Was ist “Spirituelle Transformation”?

Gibt man in die Suchmaschinen des Internet den Begriff „Spirituelle Transformation“ ein, findet man erstaunlich wenig positive Ergebnisse. Es scheint schwierig, einen Text zu verfassen, der in Worten ausdrückt, worum es sich hierbei handelt. Was ist das Problem dabei?

Der Begriff legt nahe, dass etwas „umgeformt“ wird, bzw. „über-formt“ wird. Eine frühere Form wird zu einer neuen Form. Da stellt sich natürlich sofort die Frage, „was wird umgeformt?“ Ist es der Mensch, die Person, die Persönlichkeit, das Ich, die Seele, der Geist, oder etwas ganz anderes?

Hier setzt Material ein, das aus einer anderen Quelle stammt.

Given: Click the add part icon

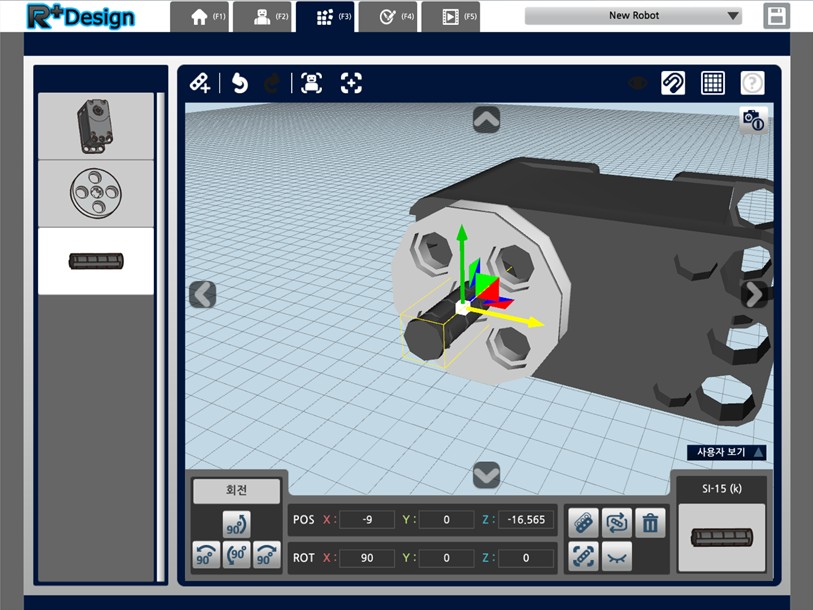Looking at the screenshot, I should pos(200,83).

Und welche Form war vorher da und welche nachher?

Wenn wir Menschen, die in unseren Augen „spirituell weiter“ sind als wir, befragen und erforschen, was sie von uns selbst unterscheidet, dann sind wir auf der Suche nach dieser anderen Form. Wir bekommen dann die unterschiedlichsten Antworten. Die einen sagen, „es gibt kein Ich mehr“, die anderen „alle Begierden haben aufgehört“, die dritten „ich lebe im zeitlosen Bewusstsein“ usw. Sie antworten auf die Frage nach ihrer jetzigen inneren Verfassung mit der Beschreibung eines Zustandes (=Form).

Mich erinnert dieses Vorgehen immer an die Sufi-Geschichte von den Blinden, die einen Elefanten beschreiben sollen. Der eine ertastet die Ohren, der andere den Rüssel, der Dritte ein Bein und jeder bekommt und vermittelt einen völlig anderen Eindruck davon, was eigentlich den Elefanten ausmacht, und wie er im Ganzen aussieht.

Die Form eines Elefanten gibt es nun aber (zumindest in unserem dualen raum-zeitlichen Bewusstsein) wirklich und wir können sie erkennen. Gibt es jedoch die Form eines Transformierten Menschen oder gar die Form eines Erleuchteten, anhand derer wir unzweifelhaft erkennen, dass es sich um einen solchen handelt?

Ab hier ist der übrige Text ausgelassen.